Singly linked list structure in Data Structures Theory - Time & Space Complexity
When working with a singly linked list, it is important to understand how the time needed to perform operations changes as the list grows.
We want to know how the time to find or access elements changes as the list gets longer.
Analyze the time complexity of the following code snippet.
class Node:
def __init__(self, value):
self.value = value
self.next = None
class SinglyLinkedList:
def __init__(self):
self.head = None
def find(self, target):
current = self.head
while current is not None:
if current.value == target:
return True
current = current.next
return False
This code defines a singly linked list and a method to find if a value exists by checking each node one by one.
Identify the loops, recursion, array traversals that repeat.
- Primary operation: Looping through each node in the list one by one.
- How many times: Up to once for every node until the target is found or the list ends.
As the list gets longer, the time to find a value grows roughly in direct proportion to the number of nodes.

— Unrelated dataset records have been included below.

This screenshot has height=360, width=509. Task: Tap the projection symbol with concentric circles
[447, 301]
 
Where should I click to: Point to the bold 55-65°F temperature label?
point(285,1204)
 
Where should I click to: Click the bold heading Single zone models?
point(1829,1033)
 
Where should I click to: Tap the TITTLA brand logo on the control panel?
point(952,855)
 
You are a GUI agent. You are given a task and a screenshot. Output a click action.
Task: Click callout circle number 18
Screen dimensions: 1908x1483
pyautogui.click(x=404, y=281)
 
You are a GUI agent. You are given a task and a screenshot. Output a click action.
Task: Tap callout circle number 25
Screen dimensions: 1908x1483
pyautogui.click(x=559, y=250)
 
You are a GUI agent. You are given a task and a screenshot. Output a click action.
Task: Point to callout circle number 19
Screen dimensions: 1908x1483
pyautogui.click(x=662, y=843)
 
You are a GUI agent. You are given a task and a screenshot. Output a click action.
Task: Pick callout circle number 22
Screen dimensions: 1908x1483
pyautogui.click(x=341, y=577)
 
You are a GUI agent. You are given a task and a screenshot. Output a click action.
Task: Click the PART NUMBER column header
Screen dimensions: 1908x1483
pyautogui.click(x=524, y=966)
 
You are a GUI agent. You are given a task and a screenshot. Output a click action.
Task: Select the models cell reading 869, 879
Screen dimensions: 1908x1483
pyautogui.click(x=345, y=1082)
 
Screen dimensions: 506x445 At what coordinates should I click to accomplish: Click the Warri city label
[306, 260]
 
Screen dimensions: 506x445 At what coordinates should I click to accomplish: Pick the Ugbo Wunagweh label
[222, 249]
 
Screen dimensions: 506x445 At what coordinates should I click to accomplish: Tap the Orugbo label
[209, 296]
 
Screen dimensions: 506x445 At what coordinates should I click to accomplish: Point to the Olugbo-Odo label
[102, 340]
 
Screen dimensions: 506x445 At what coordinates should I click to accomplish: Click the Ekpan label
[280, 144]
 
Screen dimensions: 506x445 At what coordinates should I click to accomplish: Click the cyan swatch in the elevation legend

| Input Size (n) | Approx. Operations |
|---|---|
| 10 | Up to 10 checks |
| 100 | Up to 100 checks |
| 1000 | Up to 1000 checks |
Pattern observation: The work grows steadily as the list grows longer, checking each node one after another.
Time Complexity: O(n)
This means the time to find a value grows linearly with the number of nodes in the list.
[X] Wrong: "Finding a value in a singly linked list is as fast as in an array because both store data."
[OK] Correct: Unlike arrays, singly linked lists do not allow direct access by position, so you must check nodes one by one, making it slower for searching.
Understanding how linked lists work and their time costs helps you explain data structure choices clearly and solve problems efficiently.
"What if we added a pointer to the tail node? How would that affect the time complexity of finding a value?"